Décalage générationnel
Les Beaux dimanches de Marcel Dubé dans une langue plus souple, mais toujours aussi acerbe
Les Marcel Dubé se suivent et… se ressemblent. La parenté entre la pièce de 1965 montée à La Chapelle et le Bilan du TNM, présentés à quelques semaines d’intervalle, frappe. Ces deux tableaux désenchantés de la bourgeoisie s’achèvent par un constat de solitude chez un chef de famille nanti, à qui une femme confite d’ennui crie son insatisfaction, tandis que sa progéniture fait le procès de ses valeurs et de son autorité dépassés.
OEuvre touffue, Les beaux dimanches dresse le portrait vitriolique d’une faune désoeuvrée qui fait du surplace et s’étourdit, tandis que « la mort continue de faire son travail ». Christian Lapointe reprend à La Chapelle sa direction de onze ex-étudiants, la promotion 2018 de l’École nationale de théâtre, depuis constituée en troupe. Des interprètes aussi jeunes pour traduire la désillusion blasée, la lassitude terminale qui pèse sur l’âme de ces couples ? L’effet produit évoque un peu ces enfants enfilant les vêtements de leurs parents pour jouer à être adultes. La dimension grinçante de cette critique sociale en est exacerbée.
Force est d’admettre que pour monter les oeuvres de ce pionnier de la dramaturgie québécoise, il faut désormais bousculer un peu une forme qui trahit son âge. Christian Lapointe livre une lecture dépsychologisée, décalée de ce texte verbeux. Il a décorseté la langue — ce français normatif auquel Dubé tenait tant –, ici plus familière et directe.
Sur le plan scénique, il donne le traitement Oxygène à la pièce, avec micros, langage gestuel appuyé qui vient souligner ou trahir les pensées des personnages, notamment l’aveuglement — un thème important chez Dubé –, ainsi que l’arrière-plan sexuel chez ces couples qui flirtent pour exister. Le spectacle emprunte la forme d’un match d’improvisation, avec l’arbitre (Jules Ronfard) sur le côté, qui dénonce le sexisme ordinaire — ou les mensonges — des personnages masculins en actionnant une alarme de pénalité.

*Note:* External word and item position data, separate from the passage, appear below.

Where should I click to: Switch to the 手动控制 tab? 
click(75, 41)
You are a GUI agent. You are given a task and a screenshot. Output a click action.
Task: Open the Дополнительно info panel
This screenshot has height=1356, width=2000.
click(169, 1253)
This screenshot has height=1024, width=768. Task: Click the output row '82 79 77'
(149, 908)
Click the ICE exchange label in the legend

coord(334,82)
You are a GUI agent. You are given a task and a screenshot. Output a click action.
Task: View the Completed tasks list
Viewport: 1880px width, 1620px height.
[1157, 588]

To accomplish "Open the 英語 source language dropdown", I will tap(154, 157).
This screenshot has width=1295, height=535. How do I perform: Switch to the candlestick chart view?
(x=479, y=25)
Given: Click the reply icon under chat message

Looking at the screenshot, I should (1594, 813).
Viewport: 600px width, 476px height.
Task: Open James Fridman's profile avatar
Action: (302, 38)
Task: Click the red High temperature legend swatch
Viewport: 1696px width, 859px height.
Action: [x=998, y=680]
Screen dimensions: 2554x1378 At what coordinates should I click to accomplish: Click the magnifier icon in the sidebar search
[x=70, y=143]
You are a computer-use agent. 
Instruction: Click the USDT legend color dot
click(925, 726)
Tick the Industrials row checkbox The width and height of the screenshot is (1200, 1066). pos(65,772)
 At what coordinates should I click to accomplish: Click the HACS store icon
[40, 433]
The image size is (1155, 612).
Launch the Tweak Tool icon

La première partie de ce long spectacle, où tout paraît au même niveau — outré —, finit un peu par lasser. Heureusement, cette production intelligemment découpée offre des variations formelles. La discussion autour de l’excursion en bateau — qui montre l’incapacité d’agir des personnages — jouit ainsi d’une mise en forme dynamique. Et l’étonnant épilogue voit les interprètes doubler en direct le film de 1974 à l’esthétique datée, appuyée, avec un effet souvent comique. Des scènes finales qui soulignent toutefois le désespoir de la jeune héroïne, aussi impuissante que ses aînés.
Si l’inexpérience transparaît chez certains, la distribution relève le défi d’une homogénéité de ton. Et en couple principal, Élisabeth Smith et Étienne Lou forment un duo cinglant. Patrice Ducharme-Castonguay porte sans heurts son morceau de bravoure sur l’indépendance du Québec.
À l’heure où l’on s’interroge sur l’avenir de ce rêve, la pièce signée par ce témoin de la société québécoise qu’était Marcel Dubé continue de refléter certains côtés sombres de notre époque : vide existentiel, obsession de se distraire, abandon d’un projet collectif.
Force est d’admettre que pour monter les oeuvres de ce pionnier de la dramaturgie québécoise, il faut désormais bousculer un peu une forme qui trahit son âge.
Les beaux dimanches
Texte: Marcel Dubé. Mise en scène: Christian Lapointe. Coproduction du collectif Quatorze18 et de Carte Blanche. Avec Félix-Antoine Cantin, Claudia Chillis-Rivard, Étienne Courville, Nadine Desjardins, Patrice DucharmeCastonguay, Étienne Lou, Virginie Morin-Laporte, Jules Ronfard, Gabriel-Antoine Roy, Rosemarie Sabor, Élisabeth Smith. Au théâtre La Chapelle, jusqu’au 15 décembre.